== Page extract
I am having a problem when I orbit/explore in my 3D window. I have isolated the problem to the specific file. I have played around with all of the variables for the 3D window settings and have not been able to fix the problem.

The problem I am having is that when I orbit or explore, as I move around, my model gets clipped as if I have a clipping plane set up. The attached images show my model on the right when I start to explore and the model on the left is as I get closer to the model. Notice the model being clipped.

I have found a variable that I thought would solve my problem, but this does not work like I thought it would: 3D Window Settings> under OpenGL Options, the slider for "Always display all elements located within the following radius. When I set this to zero, nothing seems to happen, yet when I set this to a higher number the clipping plane seems to get further away from my camera.

Any thoughts?

view1-1.jpg
Robert J. Garand
ArchiCAD USA 27-Build 5001 USA FULL
Windows 10 Prof (64 bit) - Intel i9-10920X CPU 3.50 GHz - 128 GB RAM - NVIDIA Quadro RTX 5000
8 REPLIES 8
Link
Graphisoft Partner
Graphisoft Partner
Sounds like OpenGL is culling your model.

According to the ArchiCAD 10 New Features Guide, This means that when you are navigating in 3D, OpenGL always calculates which parts of the whole 3D model will not be visible for the current frame at the current camera position, and will not calculate with those for that frame. This can increase the speed considerably, especially if you consider how much data you don’t have to process when your camera position puts most of the building behind the camera. Culling is part of OpenGL, so all graphics cards that support OpenGL (practically all graphics cards today) will be able to take advantage of this feature.

To alter that setting you need to adjust the 'Customize feedback speed in Frmes per Second' slider, or simply uncheck it.

Cheers,
Link.
Anonymous
Not applicable
A colleague of mine has experienced this too. Thanks for the tip, Link, I will pass it on to him.
alemanda
Advocate
Sorry if I resume a so old topic but I was wondering if it is possible to have a clipping plane in archicad for small room rendering purpose.
====
== Record list
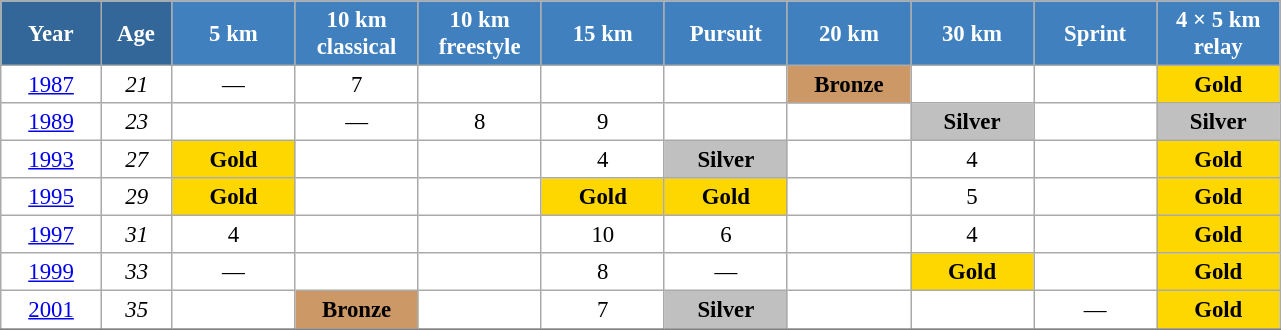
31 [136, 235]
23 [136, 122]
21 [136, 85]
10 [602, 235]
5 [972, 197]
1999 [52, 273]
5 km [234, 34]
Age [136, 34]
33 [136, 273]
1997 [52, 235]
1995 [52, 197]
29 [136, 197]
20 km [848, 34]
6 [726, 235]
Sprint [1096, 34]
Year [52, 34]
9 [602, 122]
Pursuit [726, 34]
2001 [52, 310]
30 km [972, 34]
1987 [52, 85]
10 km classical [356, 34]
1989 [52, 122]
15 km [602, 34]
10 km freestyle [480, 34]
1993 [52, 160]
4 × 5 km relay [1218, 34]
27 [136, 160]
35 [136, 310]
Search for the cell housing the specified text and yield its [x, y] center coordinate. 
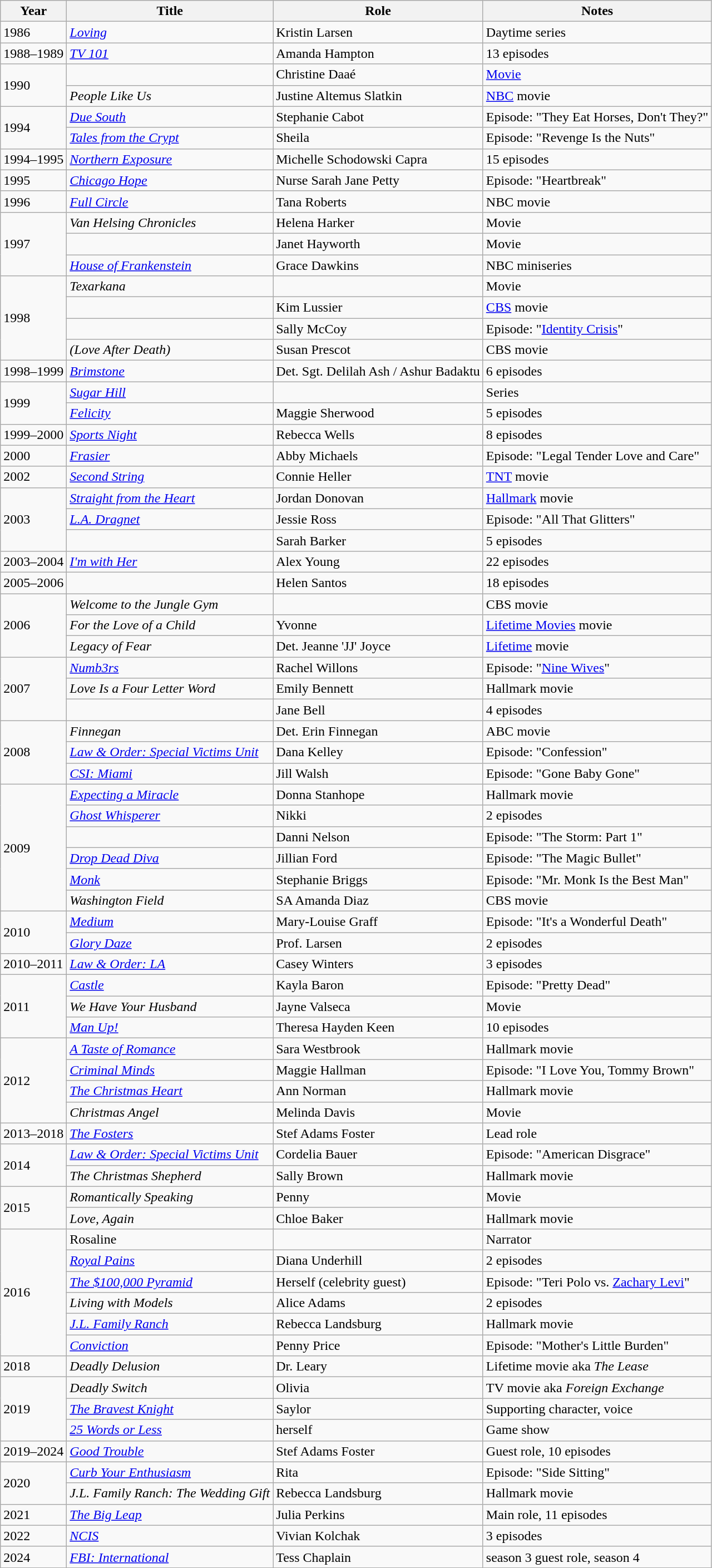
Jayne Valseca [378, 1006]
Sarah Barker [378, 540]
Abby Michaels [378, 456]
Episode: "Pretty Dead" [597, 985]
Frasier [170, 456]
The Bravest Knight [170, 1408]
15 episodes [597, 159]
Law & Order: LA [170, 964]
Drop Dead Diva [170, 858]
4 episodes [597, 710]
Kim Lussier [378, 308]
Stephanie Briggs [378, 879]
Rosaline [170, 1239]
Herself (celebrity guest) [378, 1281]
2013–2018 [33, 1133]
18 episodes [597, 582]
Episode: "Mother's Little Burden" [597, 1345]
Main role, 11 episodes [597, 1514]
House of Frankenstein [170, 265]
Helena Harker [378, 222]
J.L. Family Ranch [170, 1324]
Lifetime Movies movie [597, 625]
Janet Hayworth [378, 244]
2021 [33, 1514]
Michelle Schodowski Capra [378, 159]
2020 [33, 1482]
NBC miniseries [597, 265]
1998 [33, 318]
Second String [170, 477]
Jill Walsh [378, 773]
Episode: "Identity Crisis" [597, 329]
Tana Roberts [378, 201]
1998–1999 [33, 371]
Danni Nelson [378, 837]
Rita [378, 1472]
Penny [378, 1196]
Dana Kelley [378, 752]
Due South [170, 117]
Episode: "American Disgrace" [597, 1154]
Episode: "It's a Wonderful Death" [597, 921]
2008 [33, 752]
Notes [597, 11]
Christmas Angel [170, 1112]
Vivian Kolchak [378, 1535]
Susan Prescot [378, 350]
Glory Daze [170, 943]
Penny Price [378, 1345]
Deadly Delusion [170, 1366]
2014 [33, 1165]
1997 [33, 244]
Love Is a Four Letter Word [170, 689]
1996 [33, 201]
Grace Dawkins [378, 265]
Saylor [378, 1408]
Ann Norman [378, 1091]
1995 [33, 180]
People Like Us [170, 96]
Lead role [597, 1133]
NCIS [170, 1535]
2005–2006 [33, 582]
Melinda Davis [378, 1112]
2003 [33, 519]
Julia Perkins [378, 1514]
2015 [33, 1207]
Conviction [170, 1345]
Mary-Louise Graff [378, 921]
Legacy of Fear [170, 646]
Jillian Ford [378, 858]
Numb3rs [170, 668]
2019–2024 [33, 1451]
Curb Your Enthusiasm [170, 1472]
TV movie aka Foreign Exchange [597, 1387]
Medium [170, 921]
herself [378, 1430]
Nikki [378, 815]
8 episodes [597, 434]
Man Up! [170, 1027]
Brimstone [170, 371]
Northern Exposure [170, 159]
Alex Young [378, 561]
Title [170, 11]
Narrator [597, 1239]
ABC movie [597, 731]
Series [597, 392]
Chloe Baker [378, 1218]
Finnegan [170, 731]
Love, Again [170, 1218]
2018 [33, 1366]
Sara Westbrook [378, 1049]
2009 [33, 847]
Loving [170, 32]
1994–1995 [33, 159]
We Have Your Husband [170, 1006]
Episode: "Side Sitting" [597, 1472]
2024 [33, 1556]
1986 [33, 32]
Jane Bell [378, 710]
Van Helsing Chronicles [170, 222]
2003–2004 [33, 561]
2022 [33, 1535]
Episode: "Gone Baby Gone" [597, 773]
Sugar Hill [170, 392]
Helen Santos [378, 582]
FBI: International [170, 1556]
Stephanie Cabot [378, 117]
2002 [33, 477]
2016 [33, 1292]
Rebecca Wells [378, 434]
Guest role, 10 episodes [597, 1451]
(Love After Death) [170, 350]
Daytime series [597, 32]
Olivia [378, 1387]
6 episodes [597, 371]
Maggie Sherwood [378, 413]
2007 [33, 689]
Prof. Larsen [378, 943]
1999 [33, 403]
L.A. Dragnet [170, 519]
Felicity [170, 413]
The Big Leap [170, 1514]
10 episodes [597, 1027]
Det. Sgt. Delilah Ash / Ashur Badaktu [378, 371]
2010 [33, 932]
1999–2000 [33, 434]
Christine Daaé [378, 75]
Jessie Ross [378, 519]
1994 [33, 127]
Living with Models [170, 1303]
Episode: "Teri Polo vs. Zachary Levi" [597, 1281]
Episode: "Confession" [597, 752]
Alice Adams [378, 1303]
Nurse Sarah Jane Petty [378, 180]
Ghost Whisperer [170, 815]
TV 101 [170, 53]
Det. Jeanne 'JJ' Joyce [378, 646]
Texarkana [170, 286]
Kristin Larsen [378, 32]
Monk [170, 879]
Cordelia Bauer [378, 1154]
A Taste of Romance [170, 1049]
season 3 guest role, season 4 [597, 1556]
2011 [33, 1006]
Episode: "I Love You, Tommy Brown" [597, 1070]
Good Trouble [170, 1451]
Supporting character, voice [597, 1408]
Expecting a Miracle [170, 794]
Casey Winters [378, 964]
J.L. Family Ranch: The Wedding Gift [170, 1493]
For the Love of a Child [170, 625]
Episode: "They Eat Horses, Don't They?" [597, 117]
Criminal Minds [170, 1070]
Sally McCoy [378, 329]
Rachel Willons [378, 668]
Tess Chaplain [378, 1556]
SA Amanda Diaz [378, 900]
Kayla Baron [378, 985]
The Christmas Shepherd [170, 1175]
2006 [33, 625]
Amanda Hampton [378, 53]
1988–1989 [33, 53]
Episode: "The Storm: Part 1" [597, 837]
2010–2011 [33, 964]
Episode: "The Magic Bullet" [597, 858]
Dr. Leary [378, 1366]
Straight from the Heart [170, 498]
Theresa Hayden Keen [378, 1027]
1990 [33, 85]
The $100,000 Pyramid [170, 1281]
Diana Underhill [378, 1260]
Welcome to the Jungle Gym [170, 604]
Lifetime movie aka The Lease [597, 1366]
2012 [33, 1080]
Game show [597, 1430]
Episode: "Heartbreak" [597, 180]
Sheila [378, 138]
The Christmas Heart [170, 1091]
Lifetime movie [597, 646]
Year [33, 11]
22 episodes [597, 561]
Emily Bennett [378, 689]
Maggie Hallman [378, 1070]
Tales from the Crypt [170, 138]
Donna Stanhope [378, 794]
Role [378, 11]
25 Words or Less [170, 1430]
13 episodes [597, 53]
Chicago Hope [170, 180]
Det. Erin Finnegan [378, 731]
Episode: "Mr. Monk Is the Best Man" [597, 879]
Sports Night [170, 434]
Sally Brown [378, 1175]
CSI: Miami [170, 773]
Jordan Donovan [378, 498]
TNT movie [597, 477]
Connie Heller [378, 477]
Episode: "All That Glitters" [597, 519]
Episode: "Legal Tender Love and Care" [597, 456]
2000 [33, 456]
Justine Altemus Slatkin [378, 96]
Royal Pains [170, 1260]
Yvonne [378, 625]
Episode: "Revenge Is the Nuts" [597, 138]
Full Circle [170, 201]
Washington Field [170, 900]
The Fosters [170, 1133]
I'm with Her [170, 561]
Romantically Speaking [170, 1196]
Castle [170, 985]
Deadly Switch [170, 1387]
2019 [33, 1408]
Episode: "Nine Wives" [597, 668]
====
== Record list
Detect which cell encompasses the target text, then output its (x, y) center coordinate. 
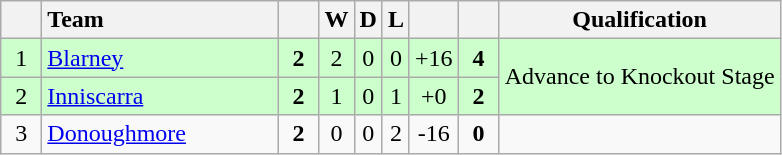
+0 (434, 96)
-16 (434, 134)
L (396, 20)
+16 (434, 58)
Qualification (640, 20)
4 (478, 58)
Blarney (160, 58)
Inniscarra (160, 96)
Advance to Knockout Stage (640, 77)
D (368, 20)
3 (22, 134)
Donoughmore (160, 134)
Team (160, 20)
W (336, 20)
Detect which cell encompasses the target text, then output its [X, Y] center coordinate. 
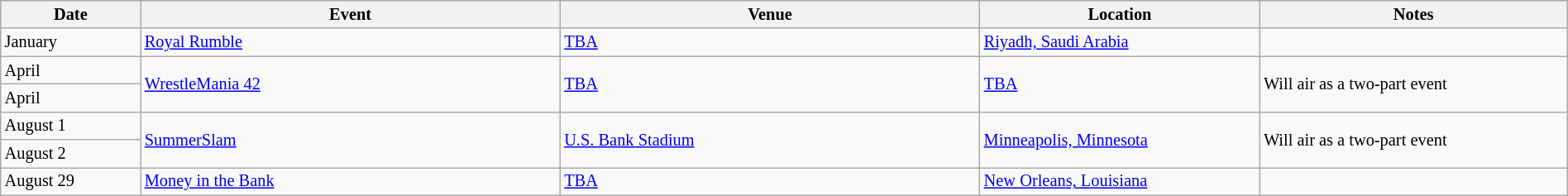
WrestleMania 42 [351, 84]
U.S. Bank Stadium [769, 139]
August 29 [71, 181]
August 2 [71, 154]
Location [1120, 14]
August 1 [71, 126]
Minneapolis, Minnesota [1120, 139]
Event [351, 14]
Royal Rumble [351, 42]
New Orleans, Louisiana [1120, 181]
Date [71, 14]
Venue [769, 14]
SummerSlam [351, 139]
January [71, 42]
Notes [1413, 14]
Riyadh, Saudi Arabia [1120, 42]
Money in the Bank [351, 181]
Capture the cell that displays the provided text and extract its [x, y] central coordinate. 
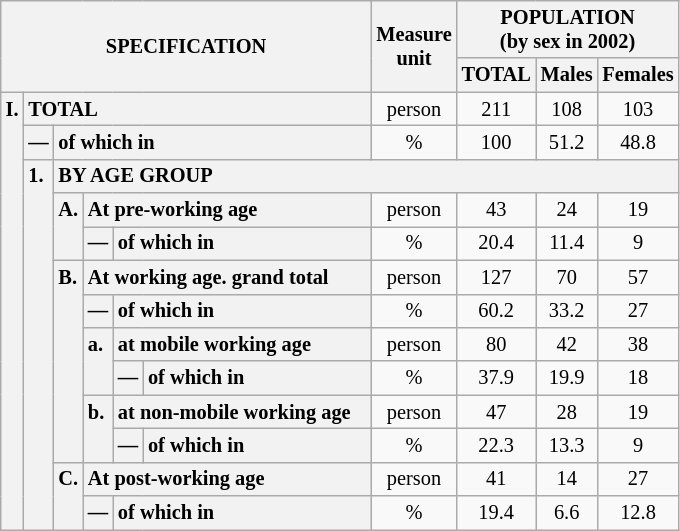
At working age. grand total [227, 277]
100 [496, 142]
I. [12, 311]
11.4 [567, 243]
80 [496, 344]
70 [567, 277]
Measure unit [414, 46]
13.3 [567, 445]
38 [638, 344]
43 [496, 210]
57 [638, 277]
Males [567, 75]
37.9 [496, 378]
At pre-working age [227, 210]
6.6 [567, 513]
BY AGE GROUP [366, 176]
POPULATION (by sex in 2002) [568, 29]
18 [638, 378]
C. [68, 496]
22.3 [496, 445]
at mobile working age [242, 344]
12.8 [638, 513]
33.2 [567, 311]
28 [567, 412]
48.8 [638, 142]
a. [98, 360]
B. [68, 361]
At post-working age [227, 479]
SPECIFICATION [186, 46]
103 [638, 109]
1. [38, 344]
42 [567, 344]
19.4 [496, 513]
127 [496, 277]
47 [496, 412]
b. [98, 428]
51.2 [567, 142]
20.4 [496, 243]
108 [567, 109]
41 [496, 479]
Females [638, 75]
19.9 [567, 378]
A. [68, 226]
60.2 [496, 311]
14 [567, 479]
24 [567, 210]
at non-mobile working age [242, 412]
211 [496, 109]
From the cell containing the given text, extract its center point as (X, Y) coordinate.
====
§ **Request 1**
Print the part of the forum thread on 3D model clipping from "According to the" up to and including "it on to him.".
§ **Request 2**
Answer these questions using the forum thread on 3D model clipping:
(a) Which ArchiCAD version and build does the original poster list?
(b) What graphics card is named in the original poster's system details?
(c) According to the quoted ArchiCAD 10 New Features Guide, culling is part of what?

§ **Expected output 1**
According to the ArchiCAD 10 New Features Guide, This means that when you are navigating in 3D, OpenGL always calculates which parts of the whole 3D model will not be visible for the current frame at the current camera position, and will not calculate with those for that frame. This can increase the speed considerably, especially if you consider how much data you don’t have to process when your camera position puts most of the building behind the camera. Culling is part of OpenGL, so all graphics cards that support OpenGL (practically all graphics cards today) will be able to take advantage of this feature.

To alter that setting you need to adjust the 'Customize feedback speed in Frmes per Second' slider, or simply uncheck it.

Cheers,
Link.
Anonymous
Not applicable
A colleague of mine has experienced this too. Thanks for the tip, Link, I will pass it on to him.

§ **Expected output 2**
(a) ArchiCAD USA 27-Build 5001 USA FULL
(b) NVIDIA Quadro RTX 5000
(c) OpenGL